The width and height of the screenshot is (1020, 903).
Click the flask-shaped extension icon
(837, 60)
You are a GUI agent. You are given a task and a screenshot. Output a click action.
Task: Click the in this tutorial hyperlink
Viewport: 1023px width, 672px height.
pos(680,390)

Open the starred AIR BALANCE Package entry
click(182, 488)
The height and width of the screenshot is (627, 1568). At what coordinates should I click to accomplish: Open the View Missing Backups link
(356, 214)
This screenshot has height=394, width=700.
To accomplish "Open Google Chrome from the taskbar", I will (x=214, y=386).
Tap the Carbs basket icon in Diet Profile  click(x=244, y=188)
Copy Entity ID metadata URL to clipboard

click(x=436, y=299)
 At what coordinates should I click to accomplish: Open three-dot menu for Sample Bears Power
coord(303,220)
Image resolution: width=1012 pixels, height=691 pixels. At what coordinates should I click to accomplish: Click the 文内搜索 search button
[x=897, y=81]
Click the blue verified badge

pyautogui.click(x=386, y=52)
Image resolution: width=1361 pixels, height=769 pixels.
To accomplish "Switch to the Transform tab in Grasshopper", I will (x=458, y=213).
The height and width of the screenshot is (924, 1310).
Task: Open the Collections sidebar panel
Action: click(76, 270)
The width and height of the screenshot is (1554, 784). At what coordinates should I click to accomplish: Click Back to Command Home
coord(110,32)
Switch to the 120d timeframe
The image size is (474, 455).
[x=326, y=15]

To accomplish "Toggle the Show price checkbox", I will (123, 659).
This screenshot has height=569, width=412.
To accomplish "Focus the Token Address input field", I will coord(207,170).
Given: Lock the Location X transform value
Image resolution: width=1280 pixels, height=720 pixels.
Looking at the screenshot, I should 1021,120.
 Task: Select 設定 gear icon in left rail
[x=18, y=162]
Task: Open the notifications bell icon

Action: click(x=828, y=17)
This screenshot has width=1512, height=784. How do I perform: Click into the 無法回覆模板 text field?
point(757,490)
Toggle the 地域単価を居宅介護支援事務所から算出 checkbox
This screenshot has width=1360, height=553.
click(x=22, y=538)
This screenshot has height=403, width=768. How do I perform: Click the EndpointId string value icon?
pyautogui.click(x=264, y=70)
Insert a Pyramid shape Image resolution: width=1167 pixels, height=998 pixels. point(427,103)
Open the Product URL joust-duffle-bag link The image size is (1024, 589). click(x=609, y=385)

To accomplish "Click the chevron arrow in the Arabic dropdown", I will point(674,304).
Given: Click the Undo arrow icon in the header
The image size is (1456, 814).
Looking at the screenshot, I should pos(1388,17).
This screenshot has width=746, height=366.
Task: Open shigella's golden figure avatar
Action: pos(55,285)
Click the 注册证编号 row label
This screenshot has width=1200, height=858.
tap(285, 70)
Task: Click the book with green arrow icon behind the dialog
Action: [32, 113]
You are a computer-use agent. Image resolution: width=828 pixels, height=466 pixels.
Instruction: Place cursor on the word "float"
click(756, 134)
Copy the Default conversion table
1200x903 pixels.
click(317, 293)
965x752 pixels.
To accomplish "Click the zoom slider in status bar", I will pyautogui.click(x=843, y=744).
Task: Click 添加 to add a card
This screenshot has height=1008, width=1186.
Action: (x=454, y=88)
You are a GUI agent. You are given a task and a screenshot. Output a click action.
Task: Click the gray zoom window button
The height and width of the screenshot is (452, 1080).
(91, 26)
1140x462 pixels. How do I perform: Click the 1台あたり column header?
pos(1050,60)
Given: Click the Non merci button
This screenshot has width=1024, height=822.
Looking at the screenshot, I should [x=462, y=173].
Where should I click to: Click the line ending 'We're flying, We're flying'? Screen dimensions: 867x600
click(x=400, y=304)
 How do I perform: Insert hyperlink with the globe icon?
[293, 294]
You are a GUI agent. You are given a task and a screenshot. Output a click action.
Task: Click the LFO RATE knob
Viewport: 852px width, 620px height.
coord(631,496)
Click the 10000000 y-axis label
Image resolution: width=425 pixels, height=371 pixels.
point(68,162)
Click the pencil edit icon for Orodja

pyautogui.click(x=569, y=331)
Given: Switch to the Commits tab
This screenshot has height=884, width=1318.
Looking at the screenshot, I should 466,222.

■ **TASK INSTRUCTIONS**
All lines above containing the string "Toggle": copy each one.

■ **SOLUTION FOR THIS TASK**
To accomplish "Toggle the Show price checkbox", I will (123, 659).
Toggle the 地域単価を居宅介護支援事務所から算出 checkbox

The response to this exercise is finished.